Data Storage - SCSI is limited to 2 terabytes

This is Interesting: Free IT Magazines  
Home > Archive > Data Storage > May 2004 > SCSI is limited to 2 terabytes





You are viewing an archived Text-only version of the thread. To view this thread in it's original format and/or if you want to reply to this thread please [click here]

Author SCSI is limited to 2 terabytes
Maurice Volaski

2004-05-30, 11:11 am

If you stick enough hard drives together, you can easily surpass 2
terabytes of combined space and if you try to connect them via SCSI,
you will apparently not see all your space.

That's because host bus adapters from Adaptec and LSI Logic can't see
anything larger than 2 terabytes.

I am using a Promise VTrak 15100 which uses SATA drives and a SCSI
controller. The Promise has no partitioning software and so my 3498 GB
RAID appears as 2048 GB to my Adaptec card.

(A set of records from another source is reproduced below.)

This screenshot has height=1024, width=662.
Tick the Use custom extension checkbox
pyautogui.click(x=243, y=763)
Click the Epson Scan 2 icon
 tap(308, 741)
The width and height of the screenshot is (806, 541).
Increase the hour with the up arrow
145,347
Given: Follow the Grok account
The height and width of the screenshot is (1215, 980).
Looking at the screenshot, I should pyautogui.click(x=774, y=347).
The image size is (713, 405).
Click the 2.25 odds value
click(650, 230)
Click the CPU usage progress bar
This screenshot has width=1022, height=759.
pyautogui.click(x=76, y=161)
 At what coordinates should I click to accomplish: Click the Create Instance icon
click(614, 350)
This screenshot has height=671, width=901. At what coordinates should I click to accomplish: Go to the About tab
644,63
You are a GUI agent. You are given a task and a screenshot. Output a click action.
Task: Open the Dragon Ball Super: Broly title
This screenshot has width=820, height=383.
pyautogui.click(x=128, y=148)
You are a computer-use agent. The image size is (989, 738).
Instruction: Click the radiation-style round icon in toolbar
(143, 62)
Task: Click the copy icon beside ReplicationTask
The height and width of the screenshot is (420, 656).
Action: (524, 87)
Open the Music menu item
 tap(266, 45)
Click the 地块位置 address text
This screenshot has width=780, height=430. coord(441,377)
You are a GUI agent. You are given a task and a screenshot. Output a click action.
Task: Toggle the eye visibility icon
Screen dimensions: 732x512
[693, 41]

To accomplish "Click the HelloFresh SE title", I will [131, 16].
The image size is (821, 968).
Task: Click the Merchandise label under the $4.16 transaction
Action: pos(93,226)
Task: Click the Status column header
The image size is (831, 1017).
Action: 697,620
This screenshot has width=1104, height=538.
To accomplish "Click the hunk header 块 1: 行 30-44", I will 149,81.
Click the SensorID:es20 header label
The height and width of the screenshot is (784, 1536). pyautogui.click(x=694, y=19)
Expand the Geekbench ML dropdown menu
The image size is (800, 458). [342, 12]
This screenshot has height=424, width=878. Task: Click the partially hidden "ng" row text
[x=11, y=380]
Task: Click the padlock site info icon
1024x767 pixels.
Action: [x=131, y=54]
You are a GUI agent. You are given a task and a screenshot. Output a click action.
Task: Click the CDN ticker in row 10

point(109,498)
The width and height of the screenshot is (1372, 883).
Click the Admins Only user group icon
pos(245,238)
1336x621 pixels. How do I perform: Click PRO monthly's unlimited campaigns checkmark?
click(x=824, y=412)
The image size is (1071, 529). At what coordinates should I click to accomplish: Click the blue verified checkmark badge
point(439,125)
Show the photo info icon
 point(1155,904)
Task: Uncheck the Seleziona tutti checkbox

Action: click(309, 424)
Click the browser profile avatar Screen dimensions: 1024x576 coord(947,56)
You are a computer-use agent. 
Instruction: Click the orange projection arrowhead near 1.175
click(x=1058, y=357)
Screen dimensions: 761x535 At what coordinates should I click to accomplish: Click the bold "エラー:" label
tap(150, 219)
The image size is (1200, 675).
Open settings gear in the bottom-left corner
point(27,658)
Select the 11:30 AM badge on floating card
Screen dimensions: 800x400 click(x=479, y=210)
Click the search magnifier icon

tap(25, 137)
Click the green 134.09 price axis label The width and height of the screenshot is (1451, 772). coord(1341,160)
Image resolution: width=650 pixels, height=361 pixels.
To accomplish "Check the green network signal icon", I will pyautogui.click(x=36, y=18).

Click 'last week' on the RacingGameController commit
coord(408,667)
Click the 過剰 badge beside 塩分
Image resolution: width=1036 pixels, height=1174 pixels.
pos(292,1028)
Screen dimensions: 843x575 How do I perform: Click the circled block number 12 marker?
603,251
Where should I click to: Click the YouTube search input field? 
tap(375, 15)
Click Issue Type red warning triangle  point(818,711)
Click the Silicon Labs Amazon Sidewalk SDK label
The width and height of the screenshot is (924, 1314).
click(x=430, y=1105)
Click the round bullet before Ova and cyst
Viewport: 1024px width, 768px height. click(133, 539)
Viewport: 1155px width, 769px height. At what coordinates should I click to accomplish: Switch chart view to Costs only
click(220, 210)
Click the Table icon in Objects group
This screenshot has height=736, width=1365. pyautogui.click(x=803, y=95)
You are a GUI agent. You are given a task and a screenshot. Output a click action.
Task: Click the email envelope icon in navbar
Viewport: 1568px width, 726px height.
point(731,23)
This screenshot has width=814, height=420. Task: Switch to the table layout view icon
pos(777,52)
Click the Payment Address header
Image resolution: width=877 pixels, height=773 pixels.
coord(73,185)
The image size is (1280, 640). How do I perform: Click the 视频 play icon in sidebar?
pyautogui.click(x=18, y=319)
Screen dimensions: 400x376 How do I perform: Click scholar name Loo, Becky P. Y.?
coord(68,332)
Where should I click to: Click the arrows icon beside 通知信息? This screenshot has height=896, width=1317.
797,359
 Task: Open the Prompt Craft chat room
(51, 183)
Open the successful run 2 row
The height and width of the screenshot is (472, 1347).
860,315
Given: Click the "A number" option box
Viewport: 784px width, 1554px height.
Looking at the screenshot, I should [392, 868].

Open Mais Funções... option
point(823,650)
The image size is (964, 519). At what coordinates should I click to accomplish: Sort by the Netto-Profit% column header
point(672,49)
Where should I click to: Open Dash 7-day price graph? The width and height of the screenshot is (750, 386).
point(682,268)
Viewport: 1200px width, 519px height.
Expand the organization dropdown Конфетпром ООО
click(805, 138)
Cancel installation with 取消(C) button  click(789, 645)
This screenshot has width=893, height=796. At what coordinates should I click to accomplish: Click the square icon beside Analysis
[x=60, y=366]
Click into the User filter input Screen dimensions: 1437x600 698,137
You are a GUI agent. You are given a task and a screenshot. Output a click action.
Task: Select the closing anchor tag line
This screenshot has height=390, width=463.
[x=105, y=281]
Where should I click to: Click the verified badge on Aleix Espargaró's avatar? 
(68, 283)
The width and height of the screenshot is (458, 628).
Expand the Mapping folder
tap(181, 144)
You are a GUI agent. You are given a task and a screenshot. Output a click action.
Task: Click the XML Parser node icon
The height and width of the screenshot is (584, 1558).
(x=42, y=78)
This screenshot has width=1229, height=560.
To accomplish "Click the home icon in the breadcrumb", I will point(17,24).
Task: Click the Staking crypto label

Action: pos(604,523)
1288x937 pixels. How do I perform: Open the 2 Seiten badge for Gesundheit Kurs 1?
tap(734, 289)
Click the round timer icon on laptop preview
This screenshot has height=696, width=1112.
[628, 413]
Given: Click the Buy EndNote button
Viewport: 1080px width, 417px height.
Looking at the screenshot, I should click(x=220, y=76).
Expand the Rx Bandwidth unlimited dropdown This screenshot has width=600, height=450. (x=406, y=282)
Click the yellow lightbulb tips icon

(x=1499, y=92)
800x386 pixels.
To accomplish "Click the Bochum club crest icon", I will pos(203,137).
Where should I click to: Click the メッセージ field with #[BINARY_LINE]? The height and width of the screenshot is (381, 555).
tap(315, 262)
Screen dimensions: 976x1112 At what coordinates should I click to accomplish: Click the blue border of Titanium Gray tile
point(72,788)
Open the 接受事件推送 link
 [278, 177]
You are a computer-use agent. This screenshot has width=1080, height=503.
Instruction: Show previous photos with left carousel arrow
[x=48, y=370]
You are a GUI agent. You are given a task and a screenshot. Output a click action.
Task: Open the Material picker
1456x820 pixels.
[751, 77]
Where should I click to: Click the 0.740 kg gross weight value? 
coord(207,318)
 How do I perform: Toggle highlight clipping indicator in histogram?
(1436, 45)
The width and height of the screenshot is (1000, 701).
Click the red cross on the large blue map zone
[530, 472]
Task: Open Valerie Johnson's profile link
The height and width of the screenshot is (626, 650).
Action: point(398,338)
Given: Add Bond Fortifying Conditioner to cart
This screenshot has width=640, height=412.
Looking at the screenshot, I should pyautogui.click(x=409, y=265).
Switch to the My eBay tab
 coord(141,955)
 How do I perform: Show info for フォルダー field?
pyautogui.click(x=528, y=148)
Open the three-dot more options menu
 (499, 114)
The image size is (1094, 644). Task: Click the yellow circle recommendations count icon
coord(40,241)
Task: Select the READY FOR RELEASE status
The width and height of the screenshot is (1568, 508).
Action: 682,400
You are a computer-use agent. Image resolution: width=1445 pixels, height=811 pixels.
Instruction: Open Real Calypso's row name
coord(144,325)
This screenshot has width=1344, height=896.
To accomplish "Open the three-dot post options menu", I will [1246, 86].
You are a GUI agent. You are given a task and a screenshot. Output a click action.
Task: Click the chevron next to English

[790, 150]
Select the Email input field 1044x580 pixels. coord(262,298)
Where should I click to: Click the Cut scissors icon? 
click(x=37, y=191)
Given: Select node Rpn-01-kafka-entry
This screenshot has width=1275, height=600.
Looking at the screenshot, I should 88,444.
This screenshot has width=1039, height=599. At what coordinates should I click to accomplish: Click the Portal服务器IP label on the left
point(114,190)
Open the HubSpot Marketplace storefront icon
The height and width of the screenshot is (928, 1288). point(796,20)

What gives? Is everyone just using fibre channel?
Nik Simpson

2004-05-30, 11:11 am

Maurice Volaski wrote:
> If you stick enough hard drives together, you can easily surpass 2
> terabytes of combined space and if you try to connect them via SCSI,
> you will apparently not see all your space.
>
> That's because host bus adapters from Adaptec and LSI Logic can't see
> anything larger than 2 terabytes.


No, it's because the SCSI spec defines a 32bit address for each block and
each block is 512 bytes, end result is a 2TB limit for a single disk, or
stripe handled by the controller.

>
> I am using a Promise VTrak 15100 which uses SATA drives and a SCSI
> controller. The Promise has no partitioning software and so my 3498 GB
> RAID appears as 2048 GB to my Adaptec card.
>

Break the stripe into a pair of 1.7TB RAIDs, assign each one to the host as
a seperate physical disk, then stripe them together at the host level to
create a 3.4TB logical volume.

> What gives? Is everyone just using fibre channel?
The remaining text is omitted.